[POJ 2411] Mondriaan's Dream

传送门

http://poj.org/problem?id=2411

题目大意

1*2骨牌,覆盖n*m棋盘的方式总数

题解

http://blog.youkuaiyun.com/xiaozhuaixifu/article/details/10221341这篇比较清楚

var
 dp:array[0..200,0..3000]of int64;
 i,j,k:longint;
 n,m:longint;
function check1(a:longint):longint;
var i:longint;
begin
 i:=1;
 while i<=m do
  begin
   if a and (1<<(i-1))=0
   then inc(i)
   else
    if (a and (1<<i)<>0)and(i<=m-1)
    then inc(i,2)
    else exit(0);
  end;
 exit(1);
end;

function check(a,b:longint):longint;
var i,j,k:longint;
begin
 i:=1;
 while i<=m do
  begin
   if a and (1<<(i-1))=0
   then begin
    if b and (1<<(i-1))=0
    then exit(0)
    else inc(i);
   end
   else begin
    if b and (1<<(i-1))=0
    then inc(i)
    else
     if (i<=m-1)and(a and (1<<i)<>0)and(b and (1<<i)<>0)
     then inc(i,2)
     else exit(0);
   end;
  end;
 exit(1);
end;

begin
 while not eof do begin
 readln(n,m); if (n=0)and(m=0) then break;
 if n<m then begin k:=n; n:=m; m:=k; end;
 fillchar(dp,sizeof(dp),0);
 for j:=0 to (1<<m)-1 do
  if check1(j)=1
  then dp[1,j]:=1;
 for i:=2 to n do
  for j:=0 to (1<<m)-1 do
   for k:=0 to (1<<m)-1 do
    if check(j,k)=1
    then dp[i,j]:=dp[i,j]+dp[i-1,k];
 writeln(dp[n,(1<<m)-1]); end;
end.

数据摘录:
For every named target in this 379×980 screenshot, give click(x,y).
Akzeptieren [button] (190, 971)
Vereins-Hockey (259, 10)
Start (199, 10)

任务说明: 请说明上方关于 POJ 2411 的引用原文中，题目要求计算的是什么。

参考解答: 用1*2骨牌覆盖n*m棋盘的方式总数。